Comme chacun décide de mettre ce qu’il veut dans son assiette, c’est à l’individu de savoir si le produit est bon, s’il a été correctement cultivé, s’il ne risque pas de provoquer des allergies ou des intolérances, et quels sont les apports nutritionnels au quotidien dont il a besoin. Avant, on ne se posait pas de question et on mangeait ce qu’on trouvait sur la table.
«La difficulté est qu’il y a une cacophonie sur ce thème de l’alimentation, due au fait que les connaissances scientifiques sont évolutives et révisables. L’exemple le plus parlant est celui du café, qui est classé un jour cancérogène et, le lendemain, désigné comme secret de longévité. Et cela fait des années que ça dure. On a été éloigné de la connaissance des produits. On ne sait plus ce qu’on mange. Pour savoir quoi manger et remettre de l’ordre dans la cacophonie ambiante, chacun s’invente des règles alimentaires qui servent de support à la prise de décisions : sans gluten, sans sucre, hyperprotéiné… »
Retrouver le plaisir
En cherchant à bien manger ou à éviter de mal manger, faisons-nous fausse route? Pour revenir au « manger simple » il faut faire une pause sur l’alimentation dite cérébrale et surtout, éviter de tomber dans la culpabilité.

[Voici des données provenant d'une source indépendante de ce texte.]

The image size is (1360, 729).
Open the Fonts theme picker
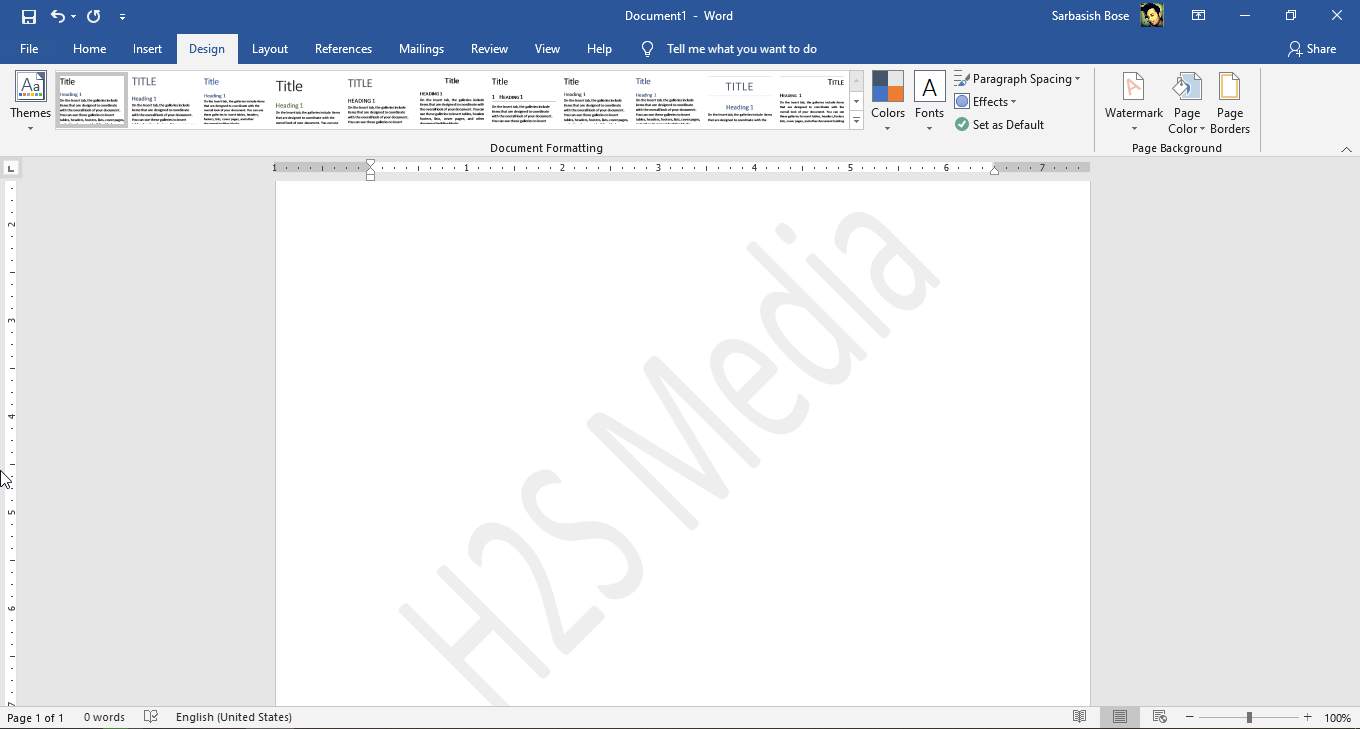click(929, 100)
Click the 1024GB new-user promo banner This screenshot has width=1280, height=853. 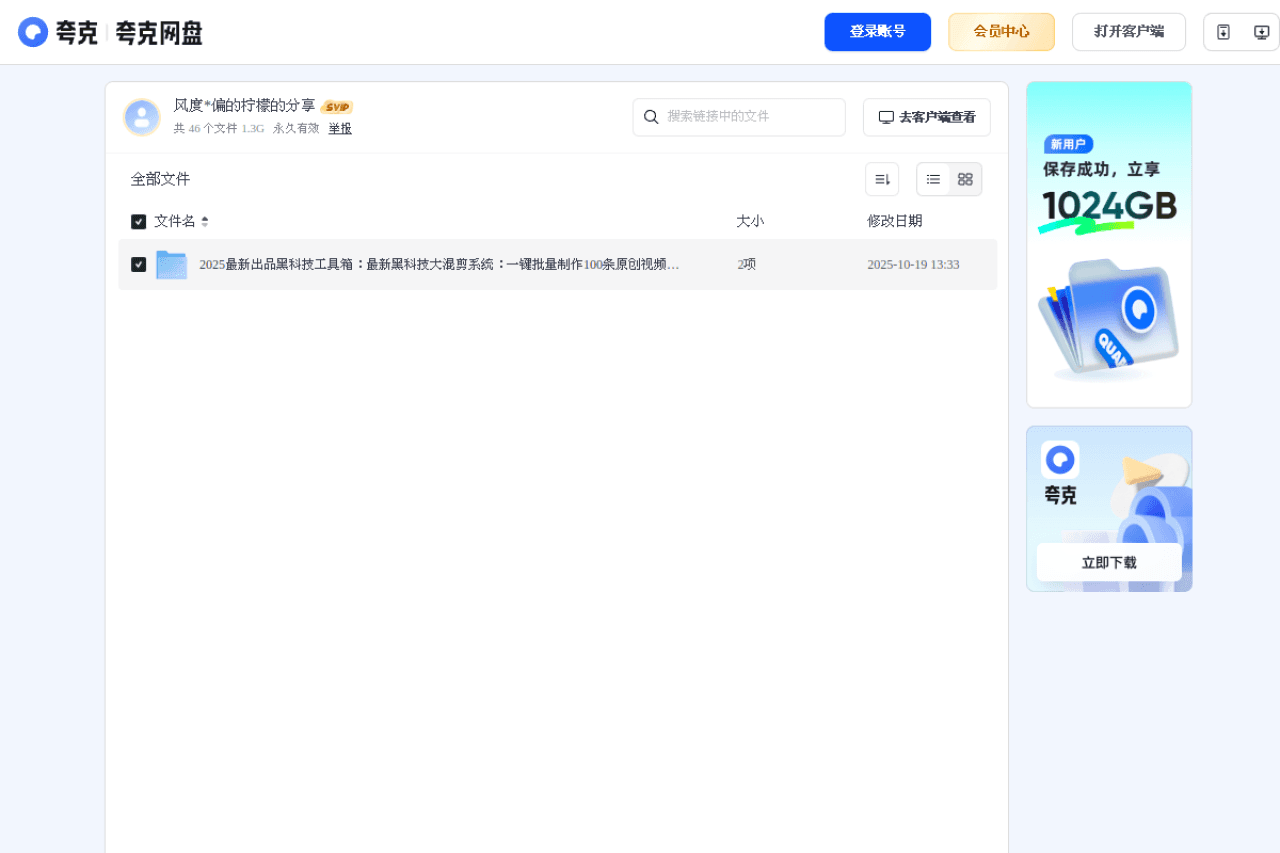point(1108,243)
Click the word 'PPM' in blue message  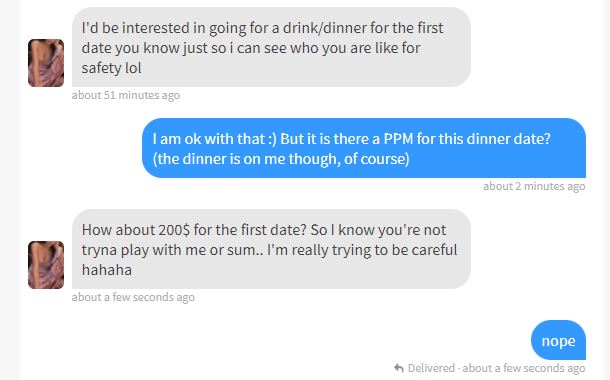pyautogui.click(x=398, y=139)
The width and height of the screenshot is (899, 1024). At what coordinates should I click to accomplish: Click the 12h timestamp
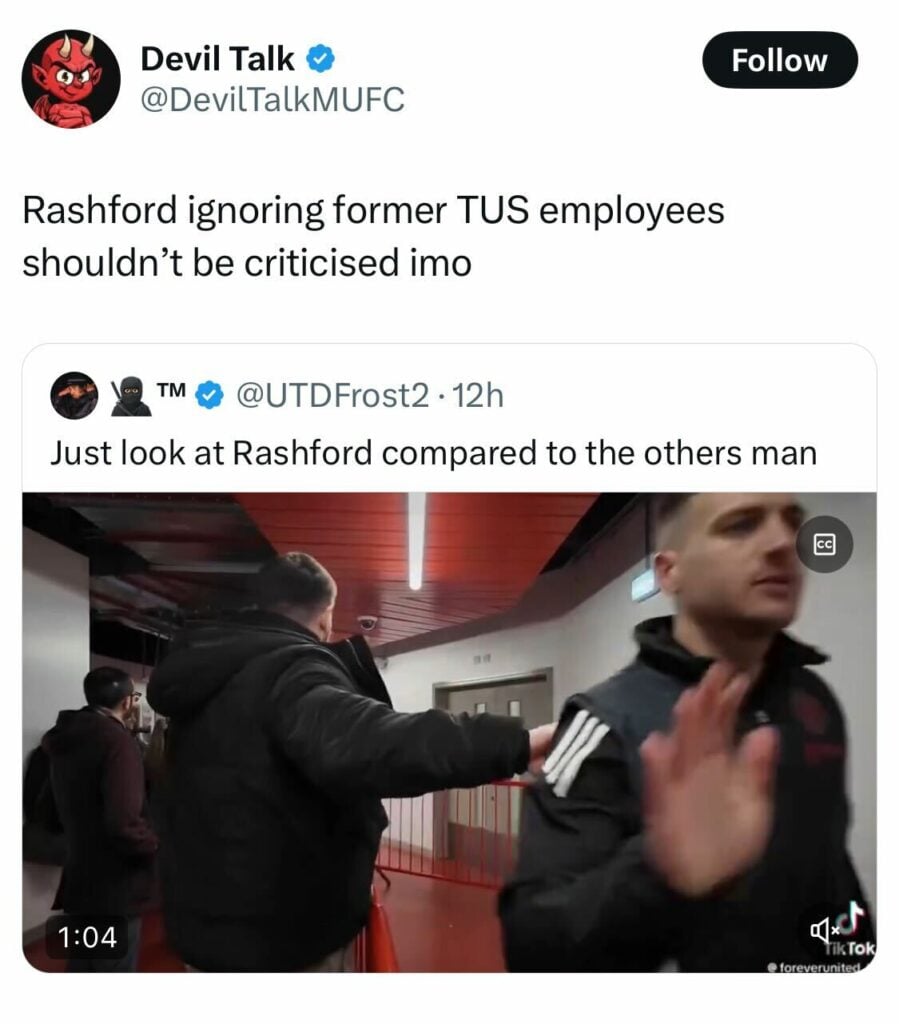click(478, 395)
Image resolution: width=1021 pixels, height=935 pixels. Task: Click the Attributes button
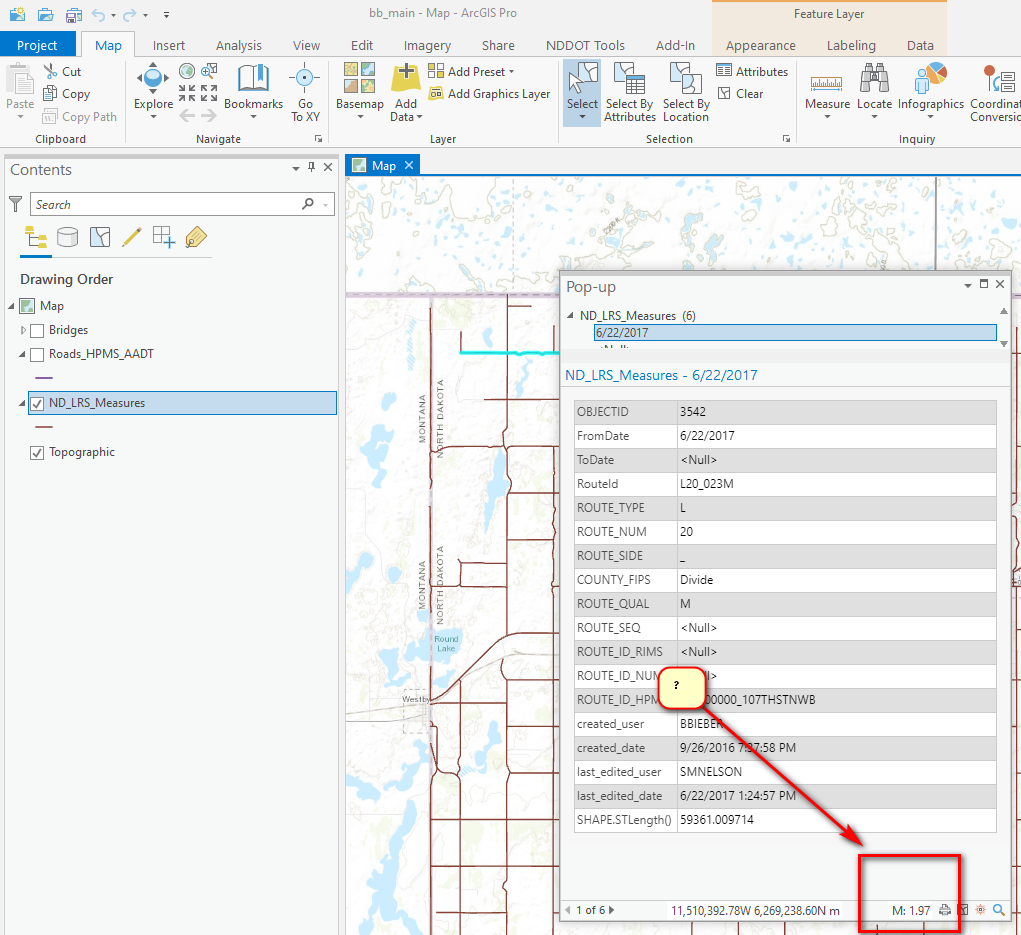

De plus en plus de professionnels de la santé recentrent le message de la saine alimentation en intégrant la notion de plaisir. Josée Guérin, psychothérapeute et nutritionniste à la Clinique Psychoalimentaire, explique comment revenir à la base.
«Il faut savoir tout d’abord qu’est-ce qui motive ces choix-là? Est-ce que c’est pour gérer notre poids, ou c’est parce que vraiment on a un problème ou une maladie quelconque? Est-ce que c’est mon corps qui décide ce que j’ai envie de manger ou c’est ma tête qui me dicte ce que je dois manger parce qu’on dit que c’est bon pour moi? Il faut aussi se demander : est-ce que j’ai besoin de ça?»
Par la suite, elle suggère de renouer avec ses repères internes, reprendre contact avec soi pour retrouver l’équilibre. Elle propose cette avenue notamment à travers ses ateliers Manger en pleine conscience.
«Les gens sont perdus dans leur tête. Ils ne savent plus comment manger, quoi choisir. Un des outils est la méditation assise ou en marchant. Par des techniques de respiration, on retrouve le contact avec son intérieur afin de reprendre plaisir à manger. On enraye les pensées, les croyances, les rigidités, les interdits. Retrouver le plaisir à manger c’est être à l’écoute de ce que j’ai envie de manger. »
Ainsi, lorsque la nourriture dicte notre vie, manger devient une expérience très désagréable qui empiète sur toutes les sphères. Et surtout, il faut cesser cette quête de la perfection alimentaire surtout lorsqu’elle devient source de souffrance et de tristesse. Car manger devrait être et rester un plaisir avant tout!